YANG PERLU DIKERJAKAN:
[1] Jawablah pertanyaan berikut berdasarkan teks penghormatan untuk Harold Mitchell.
(a) Apa jabatan Stefanie Herlie di Bukalapak?
(b) Siapa yang menjabat sebagai Rektor Universitas Hasanuddin?
(c) Menurut Felia Salim, ke mana Harold membawa dewan AIC?
[2] Lanjutkan teks penghormatan untuk Harold Mitchell, dimulai setelah kalimat terakhir yang ditampilkan.

DOKUMEN SUMBER:
%%

Managing Director Baldwin boyle Group Indonesia, Daisy Primayanti, mengatakan “dedikasi dan komitmen” Harold Mitchell bergema terutama di kalangan komunitas akademis Indonesia dan lebih khusus lagi di Indonesia timur yang mendukung “perintis penelitian” di bidang sains, budaya, dan pendidikan.
“Warisannya mencerminkan semangat kolaborasi lintas budaya, memperkuat ikatan dan membina kemajuan kedua negara,” kata Primayanti.
AIC merasa sedih atas kehilangan tersebut dan merasa terhibur dengan bimbingan yang diberikan dengan begitu murah hati yang akan terus berlanjut sebagai warisan karya Harold Mitchell.
Wakil Presiden Senior di Bukalapak, Stefanie Herlie menyatakan, walaupun baru menjadi anggota dewan AIC, namun dampak dari Harold Mitchell sudah ada.
“Dia adalah pemimpin yang luar biasa dan inspiring, dan meninggalkan dampak positif pada setiap orang yang mempunyai kehormatan untuk bekerja samanya”, dikatakan Ibu Herlie.
“Kehadirannya akan sangat dirindukan.”
Penghormatan khusus
Profesor Dwia Aries Tina Pulubuhu, mantan Rektor mitra AIC Universitas Hasanuddin (Unhas)
Saya sangat sedih atas wafatnyaBapak Harold Mitchell. Kenangan bekerja bersama Pak Harold Mitchell di AIC merupakan kenangan indah bagi saya. Saya doakan kebahagiaan abadi untuknya di tangan Tuhan
Profesor Jamaluddin Jompa, Rektor Universitas Hasanuddin
Harold adalah teman baik kami di Unhas dan di Indonesia. Beliau merupakan kekuatan pembimbing Australia-Indonesia Centre dan advokat yang sangat baik dalam hubungan bilateral dan kemitraan antara universitas-universitas dari kedua negara.
Harold adalah seorang dermawan yang hebat dan seorang manusia yang hangat, seorang Australia sejati. Energinya, kebijaksanaannya dan tidak lupa selera humornya menular dan memperkaya. Beliau beberapa kali mengunjungi kami di Unhas dan kami sangat bersyukur atas hal itu. Dalam pertemuan-pertemuan kami, Harold sering menekankan peran strategis akademisi dan universitas dalam memperkuat hubungan Indonesia-Australia.
Felia Salim, salah satu pendiri Indonesia Eximbank dan anggota dewan AIC
Harold adalah individu luar biasa yang sifatnya terbuka, antusias, dan rendah hati meninggalkan pengaruh dalam hubungan Australia-Indonesia. Kehadirannya yang ramah dan bersahabat membuatnya mudah membina hubungan dengan sesama orang Indonesia. Saya mendapat kehormatan untuk menyaksikan langsung kepemimpinan Harold. Hal ini ditandai dengan efisiensi, kemudahan dan fokus seperti laser, yang mencerminkan komitmennya terhadap kemajuan. Sebagai ketua AIC, ia selalu bersikeras untuk menampilkan Indonesia secara keseluruhan, tidak hanya Jakarta. Ia membawa dewan AIC ke Sulawesi dan daerah lain di Indonesia untuk menunjukkan bahwa Indonesia mempunyai banyak hal yang lebih dari apa yang terlihat, tidak seperti Harold sendiri.

%%

Data penentuan lokasi target yang terlihat:
%%

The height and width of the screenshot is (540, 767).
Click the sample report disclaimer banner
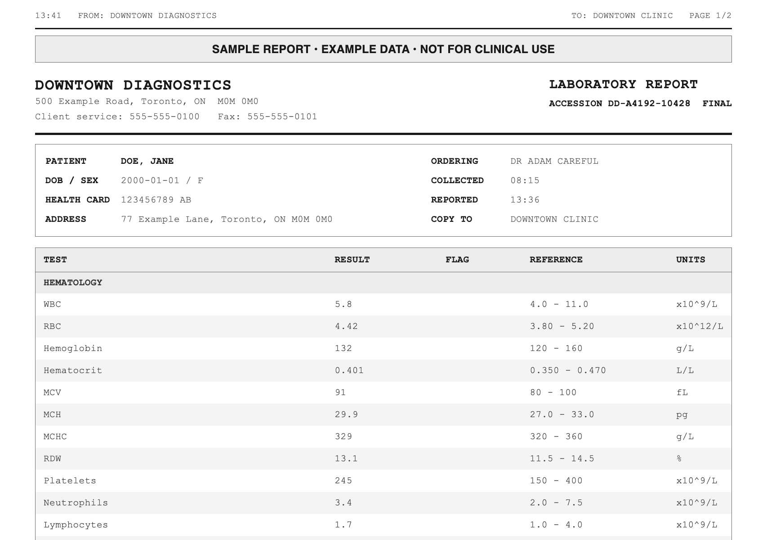pyautogui.click(x=384, y=49)
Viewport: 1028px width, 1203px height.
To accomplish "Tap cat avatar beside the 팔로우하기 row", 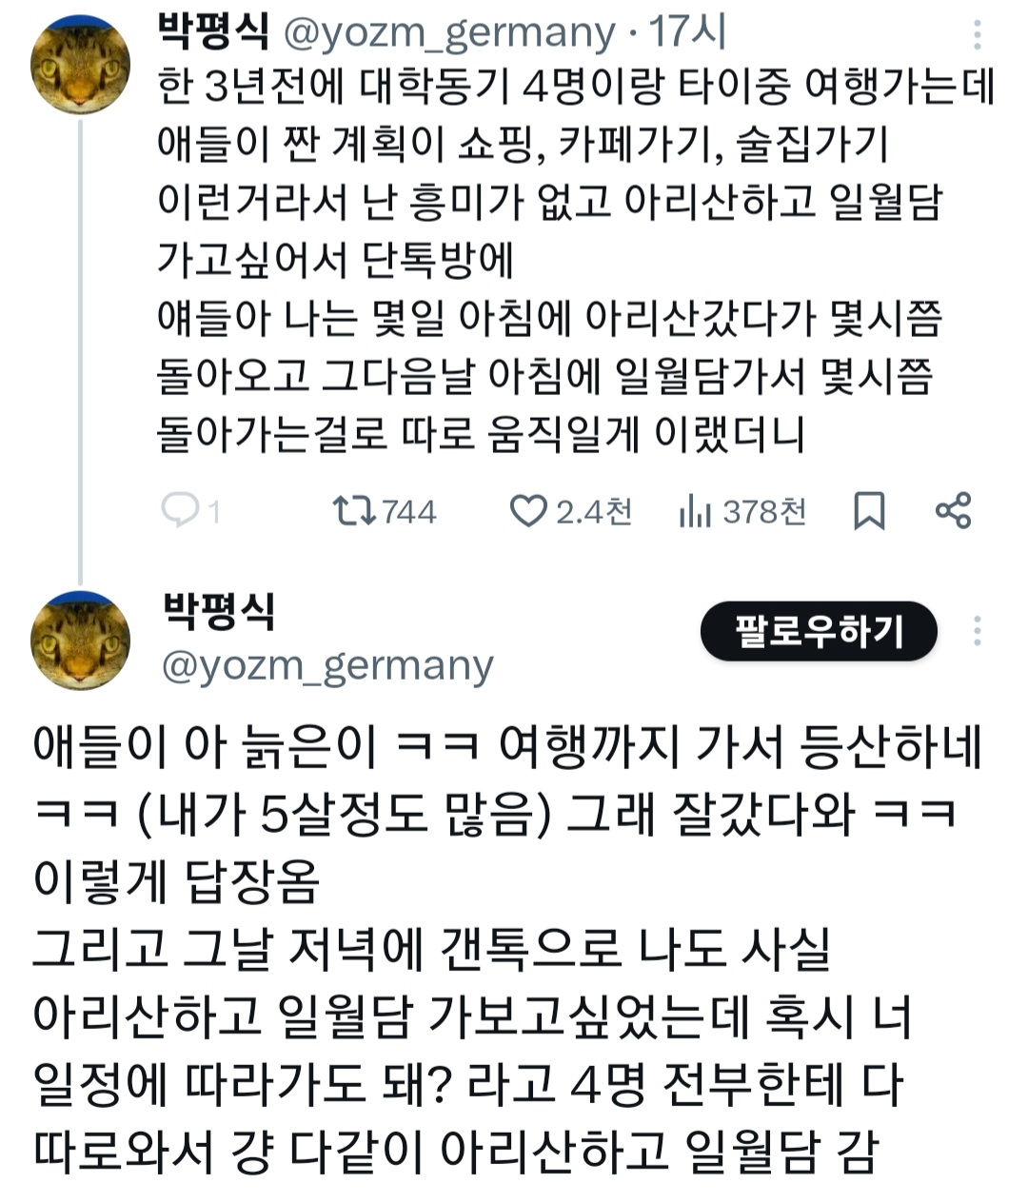I will (80, 640).
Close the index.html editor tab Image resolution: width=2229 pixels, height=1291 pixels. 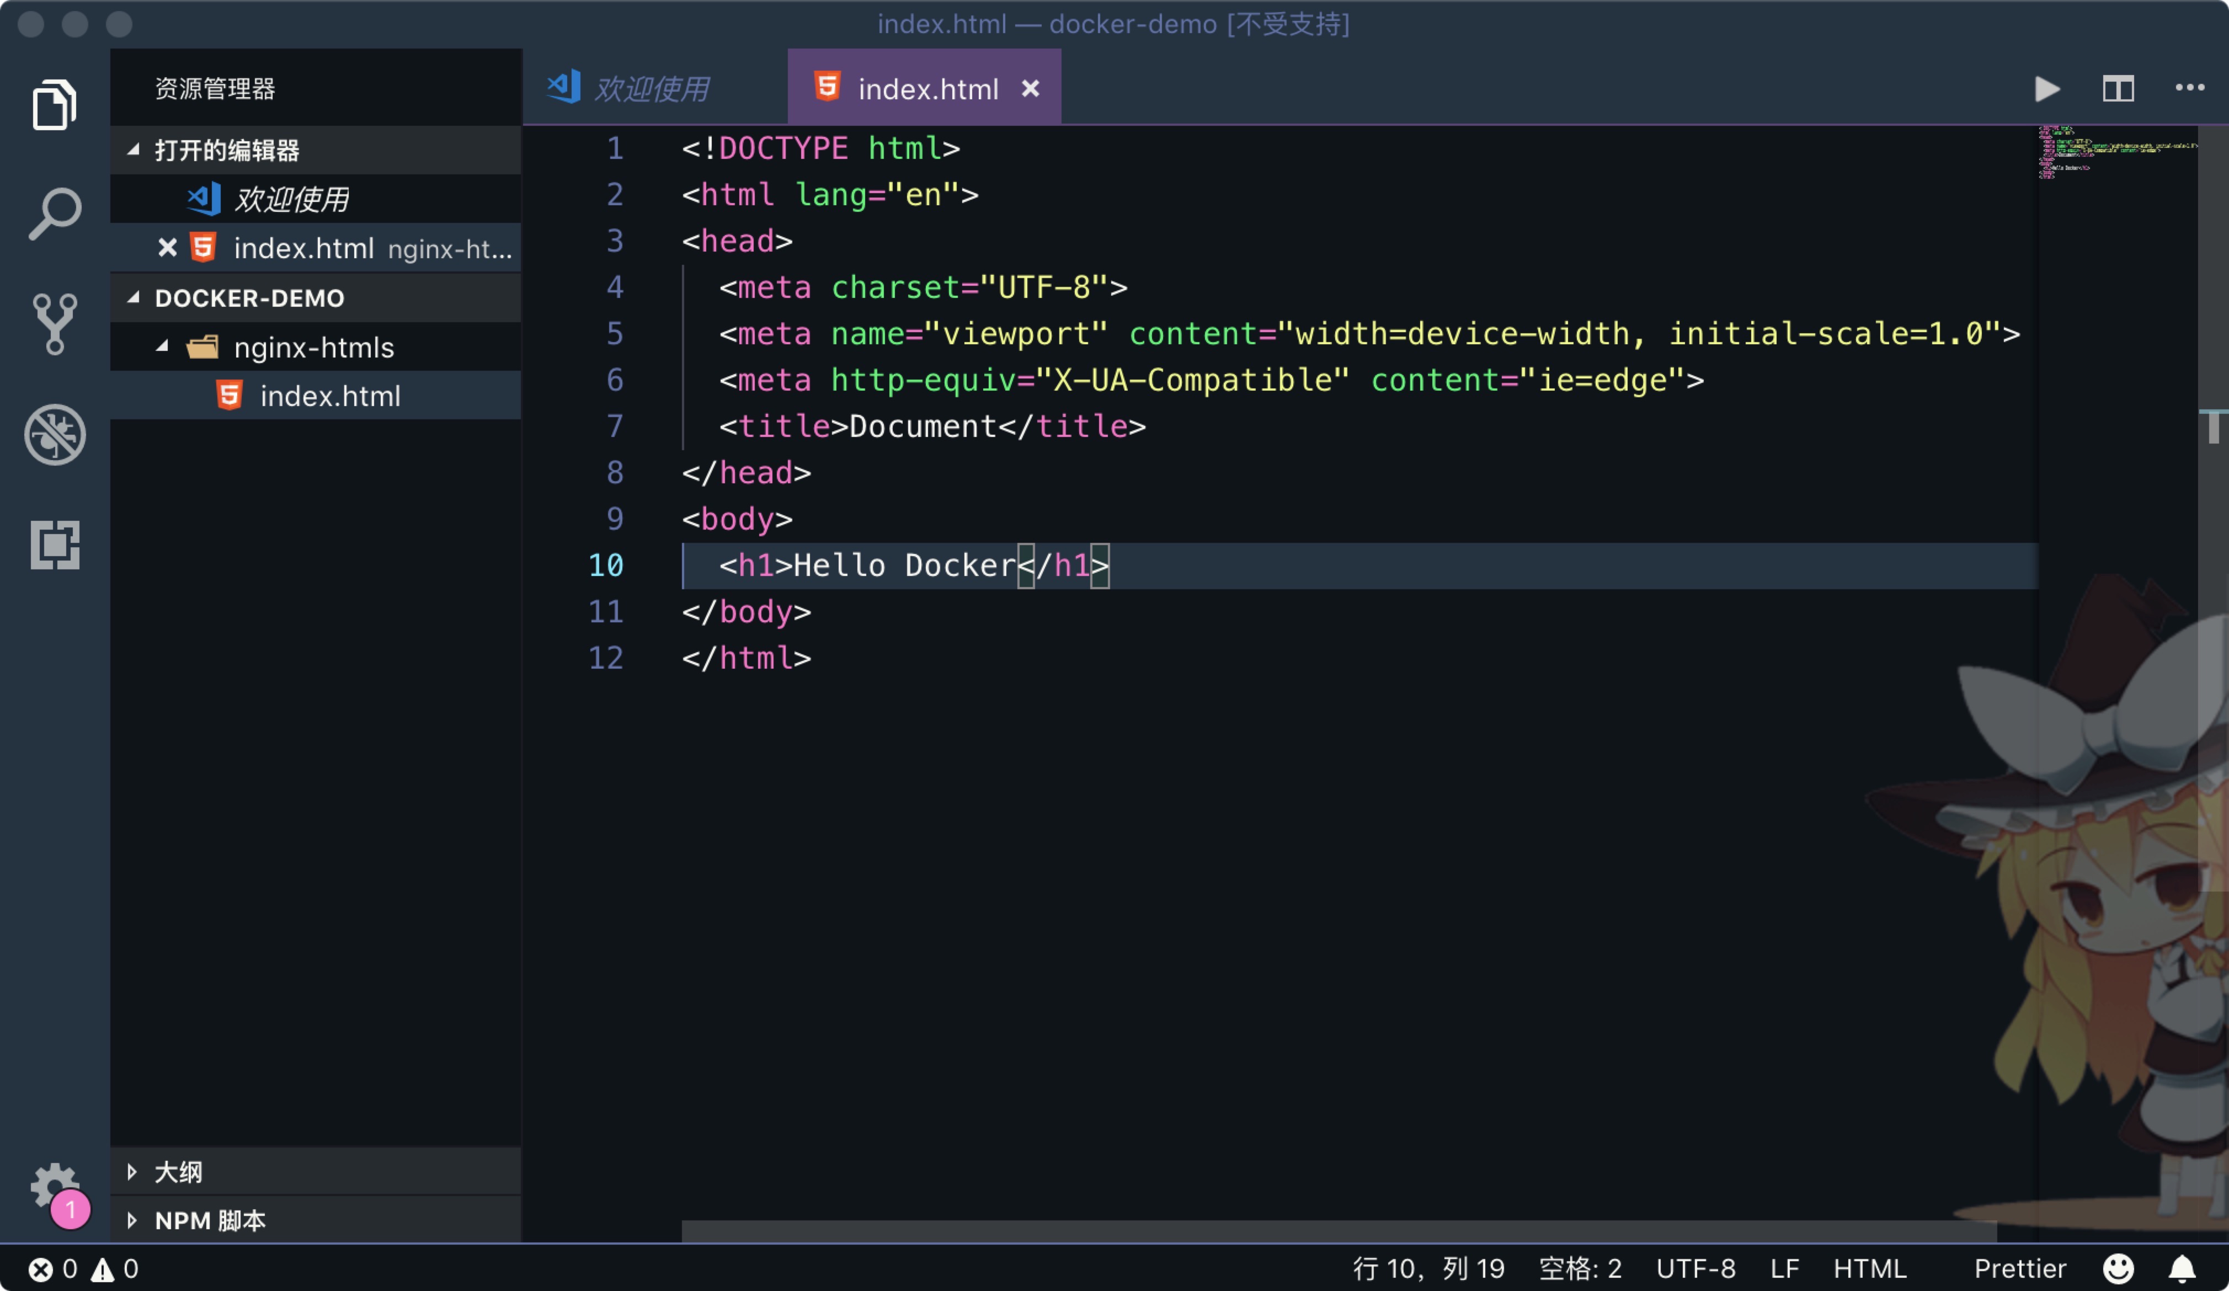tap(1030, 88)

%%

HASIL TIAP TUGAS:
[1]
(a) Wakil Presiden Senior.
(b) Profesor Jamaluddin Jompa.
(c) Ke Sulawesi dan daerah lain di Indonesia.

[2]
Meskipun kami berduka atas kehilangan tersebut, kami merayakan pengaruh abadi nilai-nilai dan visi Harold dalam menyatukan masyarakat Indonesia dan Australia.
Daisy Primayanti, Managing Director Indonesia, Baldwin Boyle Group dan anggota dewan AIC
Harold Mitchell meninggalkan jejak yang tak terhapuskan sebagai ketua dewan Australia-Indonesia Centre (AIC). Dedikasi dan komitmennya bergema terutama di kalangan komunitas akademis Indonesia dan lebih khusus lagi di Indonesia Timur di mana ia membawa dan memungkinkan penelitian perintis di bidang sains, budaya dan pendidikan. Warisannya mewujudkan semangat kolaborasi lintas budaya, memperkuat ikatan dan membina kemajuan di kedua negara. Untuk menghormati Harold Mitchell, kami merayakan kehidupan yang didedikasikan untuk membina hubungan bilateral dan membina pemahaman budaya. Saya merasa terhormat bisa menjabat sebagai anggota dewan di bawah kepemimpinannya.
Profesor Abid Khan, mantan Wakil Rektor Keterlibatan Global di Monash
Dengan kesedihan terdalam saya mengetahui wafatnya Harold Mitchell baru-baru ini. Dia adalah teman, kolega, dan mentor bagi banyak dari kita di dunia akademis dan saya turut berbela sungkawa kepada semua orang yang mengenal dan bekerja dengannya.
Selain prestasinya yang banyak dan terdokumentasi dengan baik, Harold juga merupakan pendukung kuat pembangunan hubungan akademis yang lebih erat antara Australia dan Indonesia. Ia berperan penting dalam memulai, mengeksplorasi dan mendukung bentuk-bentuk inovatif keterlibatan bilateral, memberikan keberanian kepada orang-orang di sekitarnya untuk mengeksplorasi cara-cara baru untuk bekerja lintas batas. Dalam hal ini beliau membawa kedewasaan dan wawasan untuk menyadari bahwa hubungan akan berkembang dan bertumbuh, bahwa pembelajaran akan diperoleh melalui dialog jangka panjang, dan bahwa suara antar budaya dan antargenerasi dapat membantu mendorong pemahaman yang lebih mendalam antar bangsa.
Harold percaya bahwa bekerja sama lebih baik daripada bekerja sendiri, dan dia membuktikannya dengan tindakan dan gaya kepemimpinannya yang terbuka. Kerja dan dedikasinya dibuktikan dengan hubungan yang mendalam, luas dan langgeng antara Australia dan Indonesia. Kepemimpinan dan persahabatan Harold akan sangat dirindukan oleh kita semua.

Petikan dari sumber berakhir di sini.